How the Schema Registry Works - AWS Glue

How the Schema Registry Works

This section describes how the serialization and deserialization processes in Schema Registry work.

  1. Register a schema: If the schema doesn’t already exist in the registry, the schema can be registered with a schema name equal to the name of the destination (e.g., test_topic, test_stream, prod_firehose) or the producer can provide a custom name for the schema. Producers can also add key-value pairs to the schema as metadata, such as source: msk_kafka_topic_A, or apply AWS tags to schemas on schema creation. Once a schema is registered the Schema Registry returns the schema version ID to the serializer. If the schema exists but the serializer is using a new version that doesn’t exist, the Schema Registry will check the schema reference a compatibility rule to ensure the new version is compatible before registering it as a new version.

    There are two methods of registering a schema: manual registration and auto-registration. You can register a schema manually via the AWS Glue console or CLI/SDK.

    When auto-registration is turned on in the serializer settings, automatic registration of the schema will be performed. If REGISTRY_NAME is not provided in the producer configurations, then auto-registration will register the new schema version under the default registry (default-registry). See Installing SerDe Libraries for information on specifying the auto-registration property.

  2. Serializer validates data records against the schema: When the application producing data has registered its schema, the Schema Registry serializer validates the record being produced by the application is structured with the fields and data types matching a registered schema. If the schema of the record does not match a registered schema, the serializer will return an exception and the application will fail to deliver the record to the destination.

    If no schema exists and if the schema name is not provided via the producer configurations, then the schema is created with the same name as the topic name (if Apache Kafka or Amazon MSK) or stream name (if Kinesis Data Streams).
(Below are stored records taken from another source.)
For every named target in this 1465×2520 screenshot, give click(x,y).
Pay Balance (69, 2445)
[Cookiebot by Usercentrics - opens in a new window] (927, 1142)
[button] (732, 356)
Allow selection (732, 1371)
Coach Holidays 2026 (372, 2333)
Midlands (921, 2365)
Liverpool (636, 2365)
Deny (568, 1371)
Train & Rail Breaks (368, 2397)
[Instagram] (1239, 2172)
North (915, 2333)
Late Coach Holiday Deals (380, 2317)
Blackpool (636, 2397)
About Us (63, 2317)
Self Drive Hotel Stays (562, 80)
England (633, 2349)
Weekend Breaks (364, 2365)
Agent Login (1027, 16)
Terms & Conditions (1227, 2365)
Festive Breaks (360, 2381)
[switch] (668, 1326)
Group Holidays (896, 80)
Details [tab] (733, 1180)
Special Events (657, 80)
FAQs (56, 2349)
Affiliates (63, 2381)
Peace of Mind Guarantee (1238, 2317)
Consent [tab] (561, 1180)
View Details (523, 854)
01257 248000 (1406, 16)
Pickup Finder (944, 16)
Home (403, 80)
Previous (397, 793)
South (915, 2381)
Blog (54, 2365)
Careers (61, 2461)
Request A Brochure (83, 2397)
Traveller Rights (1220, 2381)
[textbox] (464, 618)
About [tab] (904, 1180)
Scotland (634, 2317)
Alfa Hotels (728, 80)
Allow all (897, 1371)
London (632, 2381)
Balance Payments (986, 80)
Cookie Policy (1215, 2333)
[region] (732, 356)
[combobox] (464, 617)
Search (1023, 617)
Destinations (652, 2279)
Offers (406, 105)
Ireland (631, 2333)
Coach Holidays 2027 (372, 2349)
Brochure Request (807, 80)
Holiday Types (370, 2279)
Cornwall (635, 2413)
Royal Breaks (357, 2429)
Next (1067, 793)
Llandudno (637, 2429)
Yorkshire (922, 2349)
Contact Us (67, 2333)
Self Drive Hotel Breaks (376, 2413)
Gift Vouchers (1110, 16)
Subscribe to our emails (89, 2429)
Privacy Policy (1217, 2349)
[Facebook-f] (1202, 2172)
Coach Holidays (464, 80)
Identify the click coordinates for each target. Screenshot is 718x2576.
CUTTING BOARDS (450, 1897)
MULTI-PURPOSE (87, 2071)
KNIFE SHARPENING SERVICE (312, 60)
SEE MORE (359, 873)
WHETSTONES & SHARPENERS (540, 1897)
    Every record has a schema definition and data. The schema definition is queried against the existing schemas and versions in the Schema Registry.

    By default, producers cache schema definitions and schema version IDs of registered schemas. If a record’s schema version definition does not match what’s available in cache, the producer will attempt to validate the schema with the Schema Registry. If the schema version is valid, then its version ID and definition will be cached locally on the producer.

    You can adjust the default cache period (24 hours) within the optional producer properties in step #3 of Installing SerDe Libraries.

  3. Serialize and deliver records: If the record complies with the schema, the serializer decorates each record with the schema version ID, serializes the record based on the Avro schema format selected (other formats coming soon), compresses the record (optional producer configuration), and delivers it to the destination.

  4. Consumers deserialize the data: Consumers reading this data use the Schema Registry deserializer library that parses the schema version ID from the record payload.

  5. Deserializer may request the schema from the Schema Registry: If this is the first time the deserializer has seen records with a particular schema version ID, using the schema version ID the deserializer will request the schema from the Schema Registry and cache the schema locally on the consumer. If the Schema Registry cannot deserialize the record, the consumer can log the data from the record and move on, or halt the application.

  6. The deserializer uses the schema to deserialize the record: When the deserializer retrieves the schema version ID from the Schema Registry, the deserializer decompresses the record (if record sent by producer is compressed) and uses the schema to deserialize the record. The application now processes the record.

Note

Encryption: Your clients communicate with the Schema Registry via API calls which encrypt data in-transit using TLS encryption over HTTPS. Schemas stored in the Schema Registry are always encrypted at rest using a service-managed AWS Key Management Service (AWS KMS) key.

Note

User Authorization: The Schema Registry supports both resource-level permissions and identity-based IAM policies.